French fries — they’re greasy, starchy and a comfort food for many.

But reaching for fried foods may have a negative impact on mental health.

A research team in Hangzhou, China, found that frequent consumption of fried foods, especially fried potatoes, was linked with a 12% higher risk of anxiety and 7% higher risk of depression than in people who didn’t eat fried foods.

The link was more pronounced among young men and younger consumers.

Fried foods are known risk factors for obesity, high blood pressure and other health effects. These results “open an avenue in the significance of reducing fried food consumption for mental health,” according to the paper published in the journal PNAS.

However, experts who study nutrition said the results are preliminary, and it’s not necessarily clear whether the fried foods were driving mental health issues, or people experiencing symptoms of depression or anxiety turned to fried foods.

The study evaluated 140,728 people over 11.3 years. After excluding participants diagnosed with depression within the first two years, a total of 8,294 cases of anxiety and 12,735 cases of depression were found in those that consumed fried food, while specifically fried potatoes were found to have a 2% increase in risk of depression over fried white meat.

The study had also found that the participants consuming more than one serving of fried food regularly were more likely to be younger men.

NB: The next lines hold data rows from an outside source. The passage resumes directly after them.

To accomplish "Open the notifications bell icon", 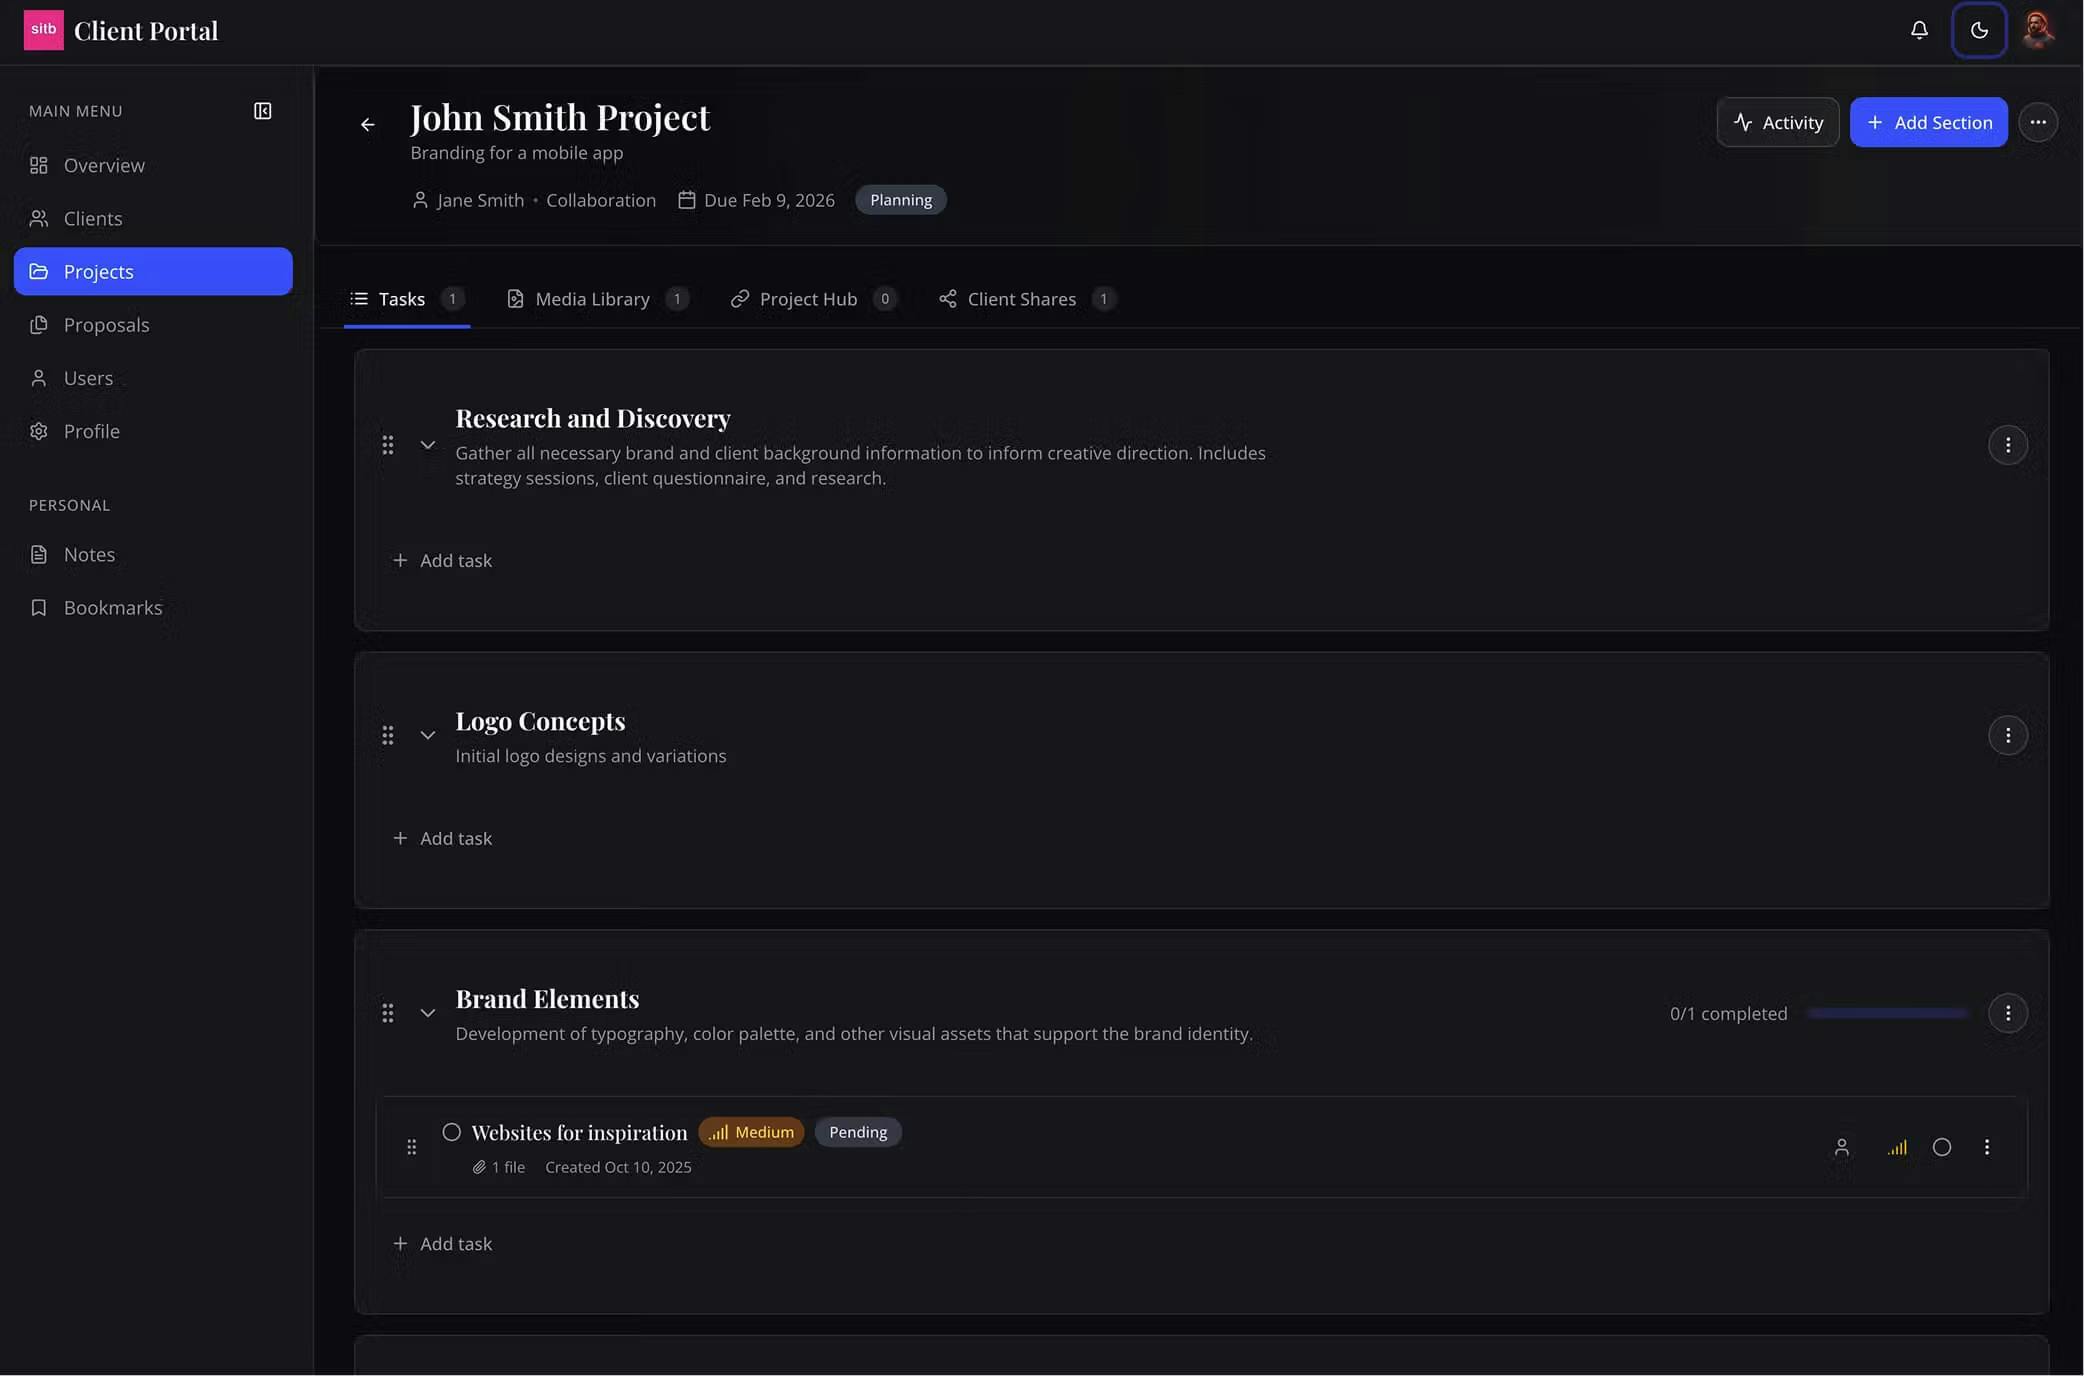I will pyautogui.click(x=1919, y=30).
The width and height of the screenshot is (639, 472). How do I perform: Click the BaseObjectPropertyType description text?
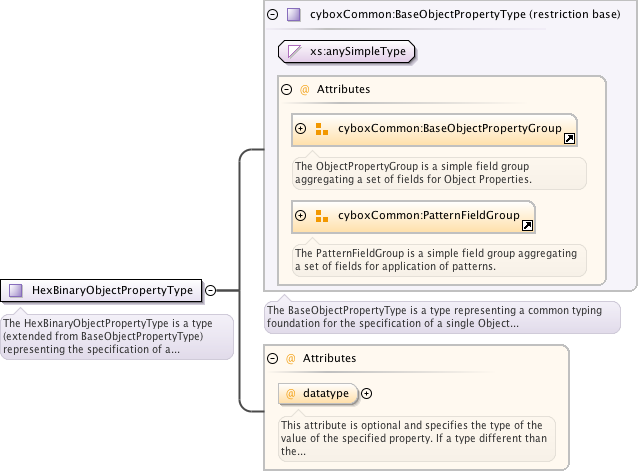(x=441, y=317)
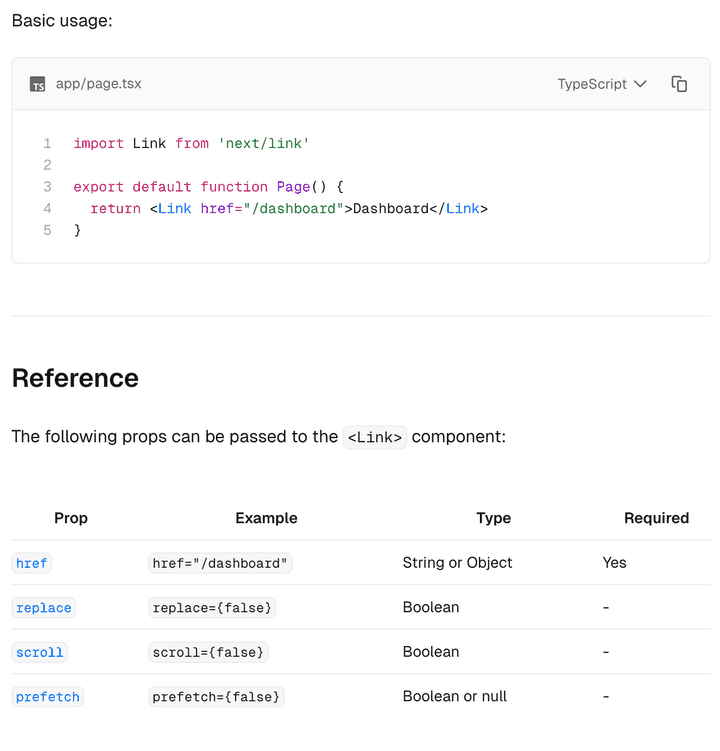
Task: Click the Type column header
Action: [x=493, y=518]
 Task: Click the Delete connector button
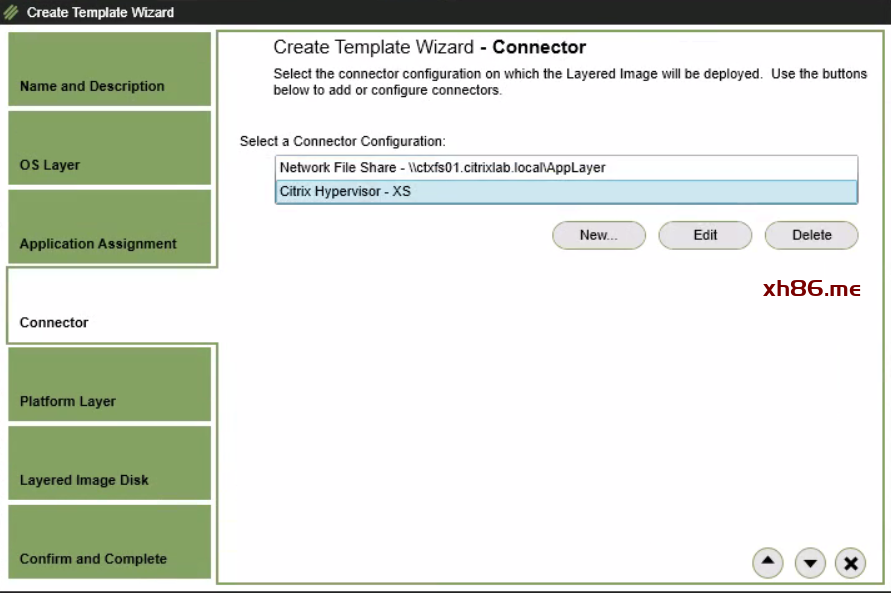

“The human component of this study may indicate just what it purports: that higher intake of fried food increases the risk of anxiety/depression,” said Dr. David Katz, a lifestyle medicine specialist who was not involved in the study, via email.

“However, the causal pathway could just as readily go the other way: people with anxiety/depression turn to ‘comfort food’ with increasing frequency for some semblance of relief,” added Katz, founder of the nonprofit True Health Initiative, a global coalition of experts dedicated to evidence-based lifestyle medicine.

Those with underlying symptoms of anxiety and depression could turn to comfort foods as a way of self-medicating, he said.

Unhealthy food and poor nutrition can lower one’s mood and progress a mental health condition, as found in a prior study cited within this new one.